A couple of interesting tidbits we learned from said tour:
As probably everyone knows acqua alta (high tide) in Venice means Piazza San Marco becomes completely submerged. Maybe something most don’t consider, and I certainly hadn’t, is that the water also seeps into people’s homes and other buildings. After the water recedes one must be very careful to wash everything it touched to protect it from the sea water’s corrosive influence.
The bell tower we were to ascend later had actually collapsed in 1902 and the golden angel which adorns it landed right at the front door of the basilica, standing up. The cynic in me wonders if someone came along unseen and respectfully righted her.
Feeling in much brighter spirits after our very successful audio tour despite sloshing with every step we took we headed to San Marco Basilica hoping the iPhone would hold out for another audio tour in there. Alas the Basilica had closed not long ago. Reason number 2 to return to Venice. Bugger, I was reeeaaally looking forward to that!
We approached the bell tower (the Campanile) hesitant to hope that it was still open. It was! And what a view – a damp, cold, view.
I love that this looks like a vintage photo:
We’d originally planned to stay after dark in Venice as this is invariably described as magical. Alas, feet that had been soggy for an entire day and thoughts of a comfy dry Nettle begged to differ so we resolved to grab a mask and get going. Reason number 3 to return to Venice. I half-heartedly perused mask shops but The One continued to elude me and I didn’t have the heart to prolong Mike’s soggy misery. Aaand reason number 4 to return to Venice!
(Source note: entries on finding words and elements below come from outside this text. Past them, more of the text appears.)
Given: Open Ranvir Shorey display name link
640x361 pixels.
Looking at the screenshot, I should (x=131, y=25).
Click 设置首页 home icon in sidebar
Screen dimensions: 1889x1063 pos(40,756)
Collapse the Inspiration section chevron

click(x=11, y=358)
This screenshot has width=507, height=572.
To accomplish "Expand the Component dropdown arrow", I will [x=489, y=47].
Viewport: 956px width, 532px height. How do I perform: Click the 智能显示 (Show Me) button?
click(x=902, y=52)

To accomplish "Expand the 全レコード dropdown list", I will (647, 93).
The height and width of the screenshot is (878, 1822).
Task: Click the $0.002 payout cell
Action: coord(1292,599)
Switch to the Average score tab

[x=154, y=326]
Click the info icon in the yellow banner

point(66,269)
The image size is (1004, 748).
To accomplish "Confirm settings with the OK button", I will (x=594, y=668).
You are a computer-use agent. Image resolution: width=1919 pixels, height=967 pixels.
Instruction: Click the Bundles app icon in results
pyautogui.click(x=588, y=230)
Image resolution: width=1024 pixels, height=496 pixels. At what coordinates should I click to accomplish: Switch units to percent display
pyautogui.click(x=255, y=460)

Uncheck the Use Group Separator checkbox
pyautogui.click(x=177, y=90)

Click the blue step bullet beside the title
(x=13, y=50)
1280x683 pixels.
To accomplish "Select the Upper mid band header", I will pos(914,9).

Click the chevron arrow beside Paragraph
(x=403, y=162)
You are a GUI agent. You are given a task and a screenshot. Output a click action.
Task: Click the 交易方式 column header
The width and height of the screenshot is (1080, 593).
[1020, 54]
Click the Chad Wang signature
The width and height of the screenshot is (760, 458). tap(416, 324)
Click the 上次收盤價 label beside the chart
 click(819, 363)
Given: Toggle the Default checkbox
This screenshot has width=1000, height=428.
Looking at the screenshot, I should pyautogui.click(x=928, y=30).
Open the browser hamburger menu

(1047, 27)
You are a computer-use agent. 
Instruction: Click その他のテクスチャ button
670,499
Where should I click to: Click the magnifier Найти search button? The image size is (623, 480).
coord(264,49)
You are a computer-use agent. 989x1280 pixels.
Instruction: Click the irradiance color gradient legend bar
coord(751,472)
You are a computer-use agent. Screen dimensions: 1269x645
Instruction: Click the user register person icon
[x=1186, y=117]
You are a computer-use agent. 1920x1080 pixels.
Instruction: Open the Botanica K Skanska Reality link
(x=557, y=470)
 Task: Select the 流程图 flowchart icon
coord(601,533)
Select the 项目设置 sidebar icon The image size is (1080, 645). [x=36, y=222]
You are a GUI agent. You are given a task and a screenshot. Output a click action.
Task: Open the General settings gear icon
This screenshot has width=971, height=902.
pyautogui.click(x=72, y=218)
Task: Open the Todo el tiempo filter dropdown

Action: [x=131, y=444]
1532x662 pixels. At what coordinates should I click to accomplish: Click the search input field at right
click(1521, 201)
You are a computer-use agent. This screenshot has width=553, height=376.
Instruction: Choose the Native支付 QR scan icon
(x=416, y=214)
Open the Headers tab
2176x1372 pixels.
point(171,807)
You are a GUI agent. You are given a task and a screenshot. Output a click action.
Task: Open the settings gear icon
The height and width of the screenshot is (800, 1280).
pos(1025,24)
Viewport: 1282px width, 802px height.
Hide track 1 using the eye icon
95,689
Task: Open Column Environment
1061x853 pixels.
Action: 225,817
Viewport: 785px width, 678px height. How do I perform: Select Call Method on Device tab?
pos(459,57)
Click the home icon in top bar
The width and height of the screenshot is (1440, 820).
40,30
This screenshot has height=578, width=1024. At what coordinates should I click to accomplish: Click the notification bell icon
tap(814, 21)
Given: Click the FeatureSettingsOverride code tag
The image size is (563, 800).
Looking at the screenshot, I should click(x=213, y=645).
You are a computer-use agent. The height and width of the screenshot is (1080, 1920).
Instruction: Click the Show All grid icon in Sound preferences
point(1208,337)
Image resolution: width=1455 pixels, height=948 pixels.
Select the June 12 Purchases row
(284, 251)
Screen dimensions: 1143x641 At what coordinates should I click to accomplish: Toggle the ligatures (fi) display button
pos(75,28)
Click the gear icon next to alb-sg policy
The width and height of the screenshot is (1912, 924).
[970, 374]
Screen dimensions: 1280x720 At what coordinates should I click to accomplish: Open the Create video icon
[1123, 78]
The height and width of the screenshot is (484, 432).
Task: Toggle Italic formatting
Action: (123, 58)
We stopped off for a pick-me-up coffee and gaped at the exorbitant bill. I guess we didn’t quite make it out of Venice without being ripped off. So close! I made a quick purchase of two blank Carnevale masks – the long-nosed mask of the quack doctor and pretty columbina – to paint myself and we sloshed our way to the train station.
We left Venice with 3 objectives out of 8 achieved but I think we excelled at the most important one of all – just wander, get lost, and soak it all in.